## Stored items
BEGIN

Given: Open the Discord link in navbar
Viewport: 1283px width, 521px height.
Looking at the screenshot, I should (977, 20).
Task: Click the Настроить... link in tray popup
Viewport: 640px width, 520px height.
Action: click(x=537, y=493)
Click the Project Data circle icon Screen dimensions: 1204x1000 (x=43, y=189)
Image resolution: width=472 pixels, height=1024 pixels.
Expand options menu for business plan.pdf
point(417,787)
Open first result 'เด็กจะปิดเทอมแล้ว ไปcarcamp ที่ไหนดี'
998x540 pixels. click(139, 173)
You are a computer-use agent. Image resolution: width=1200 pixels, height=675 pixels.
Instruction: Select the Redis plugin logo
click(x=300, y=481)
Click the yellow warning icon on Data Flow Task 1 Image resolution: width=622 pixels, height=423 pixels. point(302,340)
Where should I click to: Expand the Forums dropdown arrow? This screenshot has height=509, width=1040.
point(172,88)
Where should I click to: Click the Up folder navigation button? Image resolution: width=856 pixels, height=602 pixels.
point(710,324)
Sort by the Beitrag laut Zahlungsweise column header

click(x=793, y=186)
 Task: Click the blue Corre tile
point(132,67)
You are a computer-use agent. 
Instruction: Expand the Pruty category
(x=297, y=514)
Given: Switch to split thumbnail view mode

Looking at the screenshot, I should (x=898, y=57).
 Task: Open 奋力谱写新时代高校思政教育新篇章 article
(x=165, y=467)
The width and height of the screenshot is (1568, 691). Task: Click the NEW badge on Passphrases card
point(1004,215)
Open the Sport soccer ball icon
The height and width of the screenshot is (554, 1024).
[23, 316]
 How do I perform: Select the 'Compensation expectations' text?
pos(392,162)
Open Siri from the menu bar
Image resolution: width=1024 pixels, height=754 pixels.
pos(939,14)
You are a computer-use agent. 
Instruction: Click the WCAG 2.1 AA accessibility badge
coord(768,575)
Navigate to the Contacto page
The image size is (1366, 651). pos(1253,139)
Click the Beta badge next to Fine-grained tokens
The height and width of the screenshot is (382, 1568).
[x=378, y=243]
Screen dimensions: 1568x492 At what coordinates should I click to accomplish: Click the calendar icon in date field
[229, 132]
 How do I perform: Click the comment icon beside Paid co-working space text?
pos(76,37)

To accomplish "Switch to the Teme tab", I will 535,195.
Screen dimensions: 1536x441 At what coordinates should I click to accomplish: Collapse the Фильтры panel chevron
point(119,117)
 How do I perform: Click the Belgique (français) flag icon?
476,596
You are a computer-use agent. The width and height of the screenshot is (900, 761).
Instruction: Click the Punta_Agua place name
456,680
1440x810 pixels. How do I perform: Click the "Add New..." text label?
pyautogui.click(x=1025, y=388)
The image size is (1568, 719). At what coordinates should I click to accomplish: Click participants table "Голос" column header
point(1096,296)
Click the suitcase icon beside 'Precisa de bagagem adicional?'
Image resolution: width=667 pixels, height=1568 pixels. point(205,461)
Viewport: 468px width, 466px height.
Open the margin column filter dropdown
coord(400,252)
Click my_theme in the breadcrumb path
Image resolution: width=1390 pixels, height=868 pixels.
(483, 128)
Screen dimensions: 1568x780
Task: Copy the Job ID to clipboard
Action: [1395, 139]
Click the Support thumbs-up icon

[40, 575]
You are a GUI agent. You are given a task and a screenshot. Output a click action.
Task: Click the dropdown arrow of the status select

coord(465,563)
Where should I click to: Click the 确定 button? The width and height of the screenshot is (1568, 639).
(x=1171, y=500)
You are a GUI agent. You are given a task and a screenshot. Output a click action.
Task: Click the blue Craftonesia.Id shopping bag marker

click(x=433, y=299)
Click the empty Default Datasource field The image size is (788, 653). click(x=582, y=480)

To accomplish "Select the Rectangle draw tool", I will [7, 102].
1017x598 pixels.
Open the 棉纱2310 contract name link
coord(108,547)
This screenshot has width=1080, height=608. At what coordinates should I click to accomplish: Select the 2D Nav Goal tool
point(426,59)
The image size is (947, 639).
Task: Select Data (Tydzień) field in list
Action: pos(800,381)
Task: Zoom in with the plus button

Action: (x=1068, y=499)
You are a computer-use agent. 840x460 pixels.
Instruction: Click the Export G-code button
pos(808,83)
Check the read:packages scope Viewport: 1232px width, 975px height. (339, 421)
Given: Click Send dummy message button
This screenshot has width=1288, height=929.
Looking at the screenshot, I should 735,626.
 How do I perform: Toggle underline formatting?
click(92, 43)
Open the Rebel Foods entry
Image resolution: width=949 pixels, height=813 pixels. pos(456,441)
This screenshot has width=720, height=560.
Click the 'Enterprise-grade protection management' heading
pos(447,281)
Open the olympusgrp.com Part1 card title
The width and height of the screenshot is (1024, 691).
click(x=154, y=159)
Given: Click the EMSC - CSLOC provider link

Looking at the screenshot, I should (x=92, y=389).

END

## WORK INSTRUCTIONS
Each entry above has to be duplicated exactly as it stands.

## WORKED SOLUTION
Given: Open the Discord link in navbar
Viewport: 1283px width, 521px height.
Looking at the screenshot, I should (977, 20).
Task: Click the Настроить... link in tray popup
Viewport: 640px width, 520px height.
Action: click(x=537, y=493)
Click the Project Data circle icon Screen dimensions: 1204x1000 (x=43, y=189)
Image resolution: width=472 pixels, height=1024 pixels.
Expand options menu for business plan.pdf
point(417,787)
Open first result 'เด็กจะปิดเทอมแล้ว ไปcarcamp ที่ไหนดี'
998x540 pixels. click(139, 173)
You are a computer-use agent. Image resolution: width=1200 pixels, height=675 pixels.
Instruction: Select the Redis plugin logo
click(x=300, y=481)
Click the yellow warning icon on Data Flow Task 1 Image resolution: width=622 pixels, height=423 pixels. point(302,340)
Where should I click to: Expand the Forums dropdown arrow? This screenshot has height=509, width=1040.
point(172,88)
Where should I click to: Click the Up folder navigation button? Image resolution: width=856 pixels, height=602 pixels.
point(710,324)
Sort by the Beitrag laut Zahlungsweise column header

click(x=793, y=186)
 Task: Click the blue Corre tile
point(132,67)
You are a computer-use agent. 
Instruction: Expand the Pruty category
(x=297, y=514)
Given: Switch to split thumbnail view mode

Looking at the screenshot, I should (x=898, y=57).
 Task: Open 奋力谱写新时代高校思政教育新篇章 article
(x=165, y=467)
The width and height of the screenshot is (1568, 691). Task: Click the NEW badge on Passphrases card
point(1004,215)
Open the Sport soccer ball icon
The height and width of the screenshot is (554, 1024).
[23, 316]
 How do I perform: Select the 'Compensation expectations' text?
pos(392,162)
Open Siri from the menu bar
Image resolution: width=1024 pixels, height=754 pixels.
pos(939,14)
You are a computer-use agent. 
Instruction: Click the WCAG 2.1 AA accessibility badge
coord(768,575)
Navigate to the Contacto page
The image size is (1366, 651). pos(1253,139)
Click the Beta badge next to Fine-grained tokens
The height and width of the screenshot is (382, 1568).
[x=378, y=243]
Screen dimensions: 1568x492 At what coordinates should I click to accomplish: Click the calendar icon in date field
[229, 132]
 How do I perform: Click the comment icon beside Paid co-working space text?
pos(76,37)

To accomplish "Switch to the Teme tab", I will 535,195.
Screen dimensions: 1536x441 At what coordinates should I click to accomplish: Collapse the Фильтры panel chevron
point(119,117)
 How do I perform: Click the Belgique (français) flag icon?
476,596
You are a computer-use agent. The width and height of the screenshot is (900, 761).
Instruction: Click the Punta_Agua place name
456,680
1440x810 pixels. How do I perform: Click the "Add New..." text label?
pyautogui.click(x=1025, y=388)
The image size is (1568, 719). At what coordinates should I click to accomplish: Click participants table "Голос" column header
point(1096,296)
Click the suitcase icon beside 'Precisa de bagagem adicional?'
Image resolution: width=667 pixels, height=1568 pixels. point(205,461)
Viewport: 468px width, 466px height.
Open the margin column filter dropdown
coord(400,252)
Click my_theme in the breadcrumb path
Image resolution: width=1390 pixels, height=868 pixels.
(483, 128)
Screen dimensions: 1568x780
Task: Copy the Job ID to clipboard
Action: [1395, 139]
Click the Support thumbs-up icon

[40, 575]
You are a GUI agent. You are given a task and a screenshot. Output a click action.
Task: Click the dropdown arrow of the status select

coord(465,563)
Where should I click to: Click the 确定 button? The width and height of the screenshot is (1568, 639).
(x=1171, y=500)
You are a GUI agent. You are given a task and a screenshot. Output a click action.
Task: Click the blue Craftonesia.Id shopping bag marker

click(x=433, y=299)
Click the empty Default Datasource field The image size is (788, 653). click(x=582, y=480)

To accomplish "Select the Rectangle draw tool", I will [7, 102].
1017x598 pixels.
Open the 棉纱2310 contract name link
coord(108,547)
This screenshot has width=1080, height=608. At what coordinates should I click to accomplish: Select the 2D Nav Goal tool
point(426,59)
The image size is (947, 639).
Task: Select Data (Tydzień) field in list
Action: pos(800,381)
Task: Zoom in with the plus button

Action: (x=1068, y=499)
You are a computer-use agent. 840x460 pixels.
Instruction: Click the Export G-code button
pos(808,83)
Check the read:packages scope Viewport: 1232px width, 975px height. (339, 421)
Given: Click Send dummy message button
This screenshot has width=1288, height=929.
Looking at the screenshot, I should 735,626.
 How do I perform: Toggle underline formatting?
click(92, 43)
Open the Rebel Foods entry
Image resolution: width=949 pixels, height=813 pixels. pos(456,441)
This screenshot has width=720, height=560.
Click the 'Enterprise-grade protection management' heading
pos(447,281)
Open the olympusgrp.com Part1 card title
The width and height of the screenshot is (1024, 691).
click(x=154, y=159)
Given: Click the EMSC - CSLOC provider link

Looking at the screenshot, I should (x=92, y=389).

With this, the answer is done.